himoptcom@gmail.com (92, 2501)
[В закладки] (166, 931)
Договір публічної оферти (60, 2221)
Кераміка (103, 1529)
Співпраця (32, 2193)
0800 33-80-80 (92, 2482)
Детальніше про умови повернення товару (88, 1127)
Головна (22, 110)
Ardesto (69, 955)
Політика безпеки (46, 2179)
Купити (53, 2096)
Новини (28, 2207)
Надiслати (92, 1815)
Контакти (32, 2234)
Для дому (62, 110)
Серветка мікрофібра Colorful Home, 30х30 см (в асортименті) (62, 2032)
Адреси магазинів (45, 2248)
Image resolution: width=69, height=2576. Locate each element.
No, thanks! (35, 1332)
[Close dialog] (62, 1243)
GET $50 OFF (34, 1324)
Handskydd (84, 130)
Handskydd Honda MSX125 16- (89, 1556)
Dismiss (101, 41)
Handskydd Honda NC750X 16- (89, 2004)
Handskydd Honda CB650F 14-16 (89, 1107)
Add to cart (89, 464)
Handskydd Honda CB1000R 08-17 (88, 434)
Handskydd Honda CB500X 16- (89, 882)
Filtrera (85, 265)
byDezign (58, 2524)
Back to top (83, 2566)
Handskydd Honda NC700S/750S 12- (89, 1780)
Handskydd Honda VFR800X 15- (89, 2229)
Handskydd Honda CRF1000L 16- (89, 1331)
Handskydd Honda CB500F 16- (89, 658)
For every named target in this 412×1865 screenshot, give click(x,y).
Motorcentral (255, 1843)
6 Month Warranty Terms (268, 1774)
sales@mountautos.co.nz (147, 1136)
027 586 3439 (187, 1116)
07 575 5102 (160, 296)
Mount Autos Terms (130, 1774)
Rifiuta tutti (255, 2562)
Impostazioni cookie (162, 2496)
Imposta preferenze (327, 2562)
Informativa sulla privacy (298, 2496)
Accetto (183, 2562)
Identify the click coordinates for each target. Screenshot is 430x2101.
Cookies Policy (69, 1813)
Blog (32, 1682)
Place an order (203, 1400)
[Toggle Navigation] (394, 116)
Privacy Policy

■ Work item: Output an exact copy of the lines from the one holding "byDezign (58, 2524)" to the last line of the data, inclusive, and nothing beyond that range.

■ Written response:
byDezign (58, 2524)
Back to top (83, 2566)
Handskydd Honda NC700S/750S 12- (89, 1780)
Handskydd Honda VFR800X 15- (89, 2229)
Handskydd Honda CRF1000L 16- (89, 1331)
Handskydd Honda CB500F 16- (89, 658)
For every named target in this 412×1865 screenshot, give click(x,y).
Motorcentral (255, 1843)
6 Month Warranty Terms (268, 1774)
sales@mountautos.co.nz (147, 1136)
027 586 3439 (187, 1116)
07 575 5102 (160, 296)
Mount Autos Terms (130, 1774)
Rifiuta tutti (255, 2562)
Impostazioni cookie (162, 2496)
Imposta preferenze (327, 2562)
Informativa sulla privacy (298, 2496)
Accetto (183, 2562)
Identify the click coordinates for each target. Screenshot is 430x2101.
Cookies Policy (69, 1813)
Blog (32, 1682)
Place an order (203, 1400)
[Toggle Navigation] (394, 116)
Privacy Policy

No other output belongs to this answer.